What is needed: Images are not part of the copy; write out the rest of the data exactly as given.

Data section:
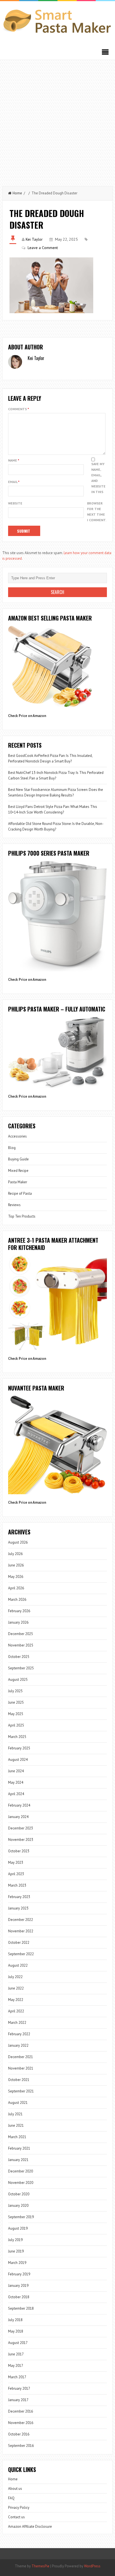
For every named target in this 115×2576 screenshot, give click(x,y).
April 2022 (16, 2011)
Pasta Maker (17, 1182)
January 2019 (18, 2285)
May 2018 (15, 2331)
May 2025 (15, 1713)
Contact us (16, 2517)
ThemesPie (40, 2566)
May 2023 (15, 1862)
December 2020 (20, 2171)
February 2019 (19, 2274)
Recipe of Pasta (20, 1193)
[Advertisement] (57, 120)
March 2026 (17, 1599)
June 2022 (16, 1988)
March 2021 (17, 2137)
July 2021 (15, 2114)
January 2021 (18, 2159)
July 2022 (15, 1976)
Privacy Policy (18, 2507)
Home (17, 193)
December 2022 (20, 1919)
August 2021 (18, 2102)
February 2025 (19, 1748)
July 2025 (15, 1691)
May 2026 (15, 1576)
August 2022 (18, 1965)
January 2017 (18, 2400)
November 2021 (20, 2068)
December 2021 (20, 2056)
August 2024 (18, 1759)
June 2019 (16, 2251)
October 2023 (18, 1851)
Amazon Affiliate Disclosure (30, 2526)
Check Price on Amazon (27, 715)
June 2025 (16, 1702)
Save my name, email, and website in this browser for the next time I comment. (96, 492)
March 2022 (17, 2022)
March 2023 (17, 1885)
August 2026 (18, 1542)
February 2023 (19, 1896)
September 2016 (21, 2445)
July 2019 (15, 2239)
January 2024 (18, 1816)
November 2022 (20, 1931)
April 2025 (16, 1725)
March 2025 (17, 1736)
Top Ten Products (21, 1216)
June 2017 (16, 2354)
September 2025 (21, 1668)
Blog (12, 1147)
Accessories (17, 1136)
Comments (18, 409)
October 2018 (18, 2297)
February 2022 (19, 2034)
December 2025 (20, 1633)
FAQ (11, 2498)
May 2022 (15, 1999)
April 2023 (16, 1874)
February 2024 (19, 1805)
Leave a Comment (43, 247)
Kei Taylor (34, 239)
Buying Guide (18, 1159)
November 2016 (20, 2422)
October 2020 (18, 2194)
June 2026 (16, 1565)
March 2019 (17, 2262)
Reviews (14, 1205)
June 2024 (16, 1771)
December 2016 (20, 2411)
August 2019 (18, 2228)
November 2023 (20, 1839)
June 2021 (16, 2125)
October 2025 (18, 1656)
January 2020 (18, 2205)
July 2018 (15, 2319)
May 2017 (15, 2365)
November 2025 (20, 1645)
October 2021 (18, 2079)
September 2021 (21, 2091)
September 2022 (21, 1954)
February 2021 (19, 2148)
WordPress (92, 2566)
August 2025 (18, 1679)
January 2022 (18, 2045)
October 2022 (18, 1942)
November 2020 (20, 2182)
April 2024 (16, 1794)
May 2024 (15, 1782)
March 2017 (17, 2377)
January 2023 (18, 1908)
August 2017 (18, 2342)
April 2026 (16, 1588)
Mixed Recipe (18, 1170)
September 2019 (21, 2217)
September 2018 (21, 2308)
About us (15, 2488)
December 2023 (20, 1828)
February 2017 (19, 2388)
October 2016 (18, 2434)
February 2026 (19, 1611)
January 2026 (18, 1622)
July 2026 (15, 1553)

Expected answer:
For every named target in this 115×2576 screenshot, give click(x,y).
April 2022 (16, 2011)
Pasta Maker (17, 1182)
January 2019 (18, 2285)
May 2018 (15, 2331)
May 2025 (15, 1713)
Contact us (16, 2517)
ThemesPie (40, 2566)
May 2023 (15, 1862)
December 2020 (20, 2171)
February 2019 (19, 2274)
Recipe of Pasta (20, 1193)
[Advertisement] (57, 120)
March 2026 (17, 1599)
June 2022 (16, 1988)
March 2021 (17, 2137)
July 2021 (15, 2114)
January 2021 (18, 2159)
July 2022 (15, 1976)
Privacy Policy (18, 2507)
Home (17, 193)
December 2022 (20, 1919)
August 2021 (18, 2102)
February 2025 (19, 1748)
July 2025 (15, 1691)
May 2026 (15, 1576)
August 2022 (18, 1965)
January 2017 (18, 2400)
November 2021 (20, 2068)
December 2021 (20, 2056)
August 2024 (18, 1759)
June 2019 (16, 2251)
October 2023 (18, 1851)
Amazon Affiliate Disclosure (30, 2526)
Check Price on Amazon (27, 715)
June 2025 (16, 1702)
Save my name, email, and website in this browser for the next time I comment. (96, 492)
March 2022 (17, 2022)
March 2023 (17, 1885)
August 2026 (18, 1542)
February 2023 (19, 1896)
September 2016 (21, 2445)
July 2019 (15, 2239)
January 2024 (18, 1816)
November 2022 (20, 1931)
April 2025 (16, 1725)
March 2025 (17, 1736)
Top Ten Products (21, 1216)
June 2017 (16, 2354)
September 2025 (21, 1668)
Blog (12, 1147)
Accessories (17, 1136)
Comments (18, 409)
October 2018 (18, 2297)
February 2022 (19, 2034)
December 2025 (20, 1633)
FAQ (11, 2498)
May 2022 (15, 1999)
April 2023 (16, 1874)
February 2024 (19, 1805)
Leave a Comment (43, 247)
Kei Taylor (34, 239)
Buying Guide (18, 1159)
November 2016 (20, 2422)
October 2020 (18, 2194)
June 2026 (16, 1565)
March 2019 (17, 2262)
Reviews (14, 1205)
June 2024 (16, 1771)
December 2016 (20, 2411)
August 2019 (18, 2228)
November 2023 (20, 1839)
June 2021 (16, 2125)
October 2025 (18, 1656)
January 2020 (18, 2205)
July 2018 (15, 2319)
May 2017 (15, 2365)
November 2025 (20, 1645)
October 2021 (18, 2079)
September 2021 (21, 2091)
September 2022 (21, 1954)
February 2021 (19, 2148)
WordPress (92, 2566)
August 2025 (18, 1679)
January 2022 (18, 2045)
October 2022 (18, 1942)
November 2020 (20, 2182)
April 2024 (16, 1794)
May 2024 (15, 1782)
March 2017 (17, 2377)
January 2023 (18, 1908)
August 2017 (18, 2342)
April 2026 (16, 1588)
Mixed Recipe (18, 1170)
September 2019 (21, 2217)
September 2018 (21, 2308)
About us (15, 2488)
December 2023 (20, 1828)
February 2017 (19, 2388)
October 2016 (18, 2434)
February 2026 (19, 1611)
January 2026 (18, 1622)
July 2026 (15, 1553)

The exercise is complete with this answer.